### Objectif
Indiquez combien de lignes du listing contiennent la chaîne « computer », en respectant la casse. Donnez seulement ce nombre.

### Données fournies ###

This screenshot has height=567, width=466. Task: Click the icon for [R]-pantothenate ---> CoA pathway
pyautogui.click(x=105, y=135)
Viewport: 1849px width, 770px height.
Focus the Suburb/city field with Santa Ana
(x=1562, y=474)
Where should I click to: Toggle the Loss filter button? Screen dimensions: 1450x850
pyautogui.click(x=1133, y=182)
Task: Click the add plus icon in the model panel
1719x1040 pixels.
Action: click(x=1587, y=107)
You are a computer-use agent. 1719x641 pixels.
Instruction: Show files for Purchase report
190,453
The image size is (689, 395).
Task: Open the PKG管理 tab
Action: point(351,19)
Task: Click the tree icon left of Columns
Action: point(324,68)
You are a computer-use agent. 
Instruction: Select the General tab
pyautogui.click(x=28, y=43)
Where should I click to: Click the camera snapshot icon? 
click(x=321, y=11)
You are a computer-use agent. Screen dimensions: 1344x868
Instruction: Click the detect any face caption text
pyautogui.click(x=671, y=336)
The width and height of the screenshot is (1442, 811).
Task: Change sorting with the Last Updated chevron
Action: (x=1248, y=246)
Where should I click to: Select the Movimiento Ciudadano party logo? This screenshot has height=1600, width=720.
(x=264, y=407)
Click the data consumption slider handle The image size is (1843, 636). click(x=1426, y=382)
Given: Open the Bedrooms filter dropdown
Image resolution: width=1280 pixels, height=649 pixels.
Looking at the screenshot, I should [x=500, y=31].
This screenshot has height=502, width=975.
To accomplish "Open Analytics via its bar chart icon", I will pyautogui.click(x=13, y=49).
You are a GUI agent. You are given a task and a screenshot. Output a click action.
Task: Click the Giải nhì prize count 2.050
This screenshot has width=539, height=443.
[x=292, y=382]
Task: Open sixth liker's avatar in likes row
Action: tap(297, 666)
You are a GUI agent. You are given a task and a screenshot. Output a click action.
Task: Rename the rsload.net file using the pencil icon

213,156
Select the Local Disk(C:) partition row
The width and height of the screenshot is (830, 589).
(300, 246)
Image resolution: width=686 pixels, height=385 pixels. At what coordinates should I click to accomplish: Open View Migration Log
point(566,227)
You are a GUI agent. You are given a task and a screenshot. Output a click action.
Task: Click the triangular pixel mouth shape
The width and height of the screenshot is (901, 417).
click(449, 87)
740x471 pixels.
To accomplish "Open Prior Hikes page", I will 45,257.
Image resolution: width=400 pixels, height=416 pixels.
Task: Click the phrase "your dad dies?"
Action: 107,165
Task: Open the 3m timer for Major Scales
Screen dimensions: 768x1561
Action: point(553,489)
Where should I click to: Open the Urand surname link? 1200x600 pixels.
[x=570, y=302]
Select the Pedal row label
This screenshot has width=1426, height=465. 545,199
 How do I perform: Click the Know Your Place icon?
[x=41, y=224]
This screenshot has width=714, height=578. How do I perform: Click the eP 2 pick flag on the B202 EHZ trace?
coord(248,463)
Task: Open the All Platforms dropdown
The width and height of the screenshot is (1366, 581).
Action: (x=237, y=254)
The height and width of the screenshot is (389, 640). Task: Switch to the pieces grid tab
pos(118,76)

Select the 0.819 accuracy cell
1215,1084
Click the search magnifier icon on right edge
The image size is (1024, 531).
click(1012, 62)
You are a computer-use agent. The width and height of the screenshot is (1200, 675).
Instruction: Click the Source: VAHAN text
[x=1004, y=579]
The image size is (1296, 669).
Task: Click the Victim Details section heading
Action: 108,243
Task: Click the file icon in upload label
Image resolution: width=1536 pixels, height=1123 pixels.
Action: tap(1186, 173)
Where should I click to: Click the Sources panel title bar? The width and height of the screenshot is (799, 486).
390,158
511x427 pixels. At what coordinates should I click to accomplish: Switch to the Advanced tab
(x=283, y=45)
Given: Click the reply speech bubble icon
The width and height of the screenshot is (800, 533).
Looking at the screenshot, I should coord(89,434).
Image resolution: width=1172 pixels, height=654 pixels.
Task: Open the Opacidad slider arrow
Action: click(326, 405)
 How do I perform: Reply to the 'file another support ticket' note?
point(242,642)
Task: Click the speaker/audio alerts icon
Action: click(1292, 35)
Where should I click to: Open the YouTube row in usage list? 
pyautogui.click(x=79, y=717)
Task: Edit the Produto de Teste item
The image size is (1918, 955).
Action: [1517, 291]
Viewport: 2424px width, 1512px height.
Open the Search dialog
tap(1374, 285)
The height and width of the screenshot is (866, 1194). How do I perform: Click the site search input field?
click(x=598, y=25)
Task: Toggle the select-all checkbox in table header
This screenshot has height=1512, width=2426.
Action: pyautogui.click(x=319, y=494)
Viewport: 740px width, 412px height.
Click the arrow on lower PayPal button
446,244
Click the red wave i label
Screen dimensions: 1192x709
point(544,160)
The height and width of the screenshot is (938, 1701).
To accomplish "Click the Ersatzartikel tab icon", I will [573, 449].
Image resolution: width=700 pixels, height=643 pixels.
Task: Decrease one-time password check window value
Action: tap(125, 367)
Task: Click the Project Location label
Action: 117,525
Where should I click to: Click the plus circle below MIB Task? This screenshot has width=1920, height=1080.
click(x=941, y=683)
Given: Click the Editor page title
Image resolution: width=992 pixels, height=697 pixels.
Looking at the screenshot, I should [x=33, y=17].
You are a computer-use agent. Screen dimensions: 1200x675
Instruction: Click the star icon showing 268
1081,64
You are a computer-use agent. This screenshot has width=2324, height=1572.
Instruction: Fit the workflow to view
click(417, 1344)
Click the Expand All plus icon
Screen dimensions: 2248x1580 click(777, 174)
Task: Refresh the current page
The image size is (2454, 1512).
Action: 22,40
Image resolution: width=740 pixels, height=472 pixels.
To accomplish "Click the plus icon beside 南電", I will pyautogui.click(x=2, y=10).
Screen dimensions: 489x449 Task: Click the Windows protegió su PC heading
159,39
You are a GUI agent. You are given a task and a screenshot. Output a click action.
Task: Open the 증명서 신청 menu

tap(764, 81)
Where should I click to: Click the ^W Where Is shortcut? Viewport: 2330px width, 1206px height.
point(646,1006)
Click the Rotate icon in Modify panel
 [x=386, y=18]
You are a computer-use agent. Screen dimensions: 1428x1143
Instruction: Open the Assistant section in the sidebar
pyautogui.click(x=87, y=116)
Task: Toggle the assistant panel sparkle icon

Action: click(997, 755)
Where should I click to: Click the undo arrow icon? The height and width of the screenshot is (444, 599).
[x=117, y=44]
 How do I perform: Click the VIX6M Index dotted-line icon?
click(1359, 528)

###

### Résultat de l'exercice
7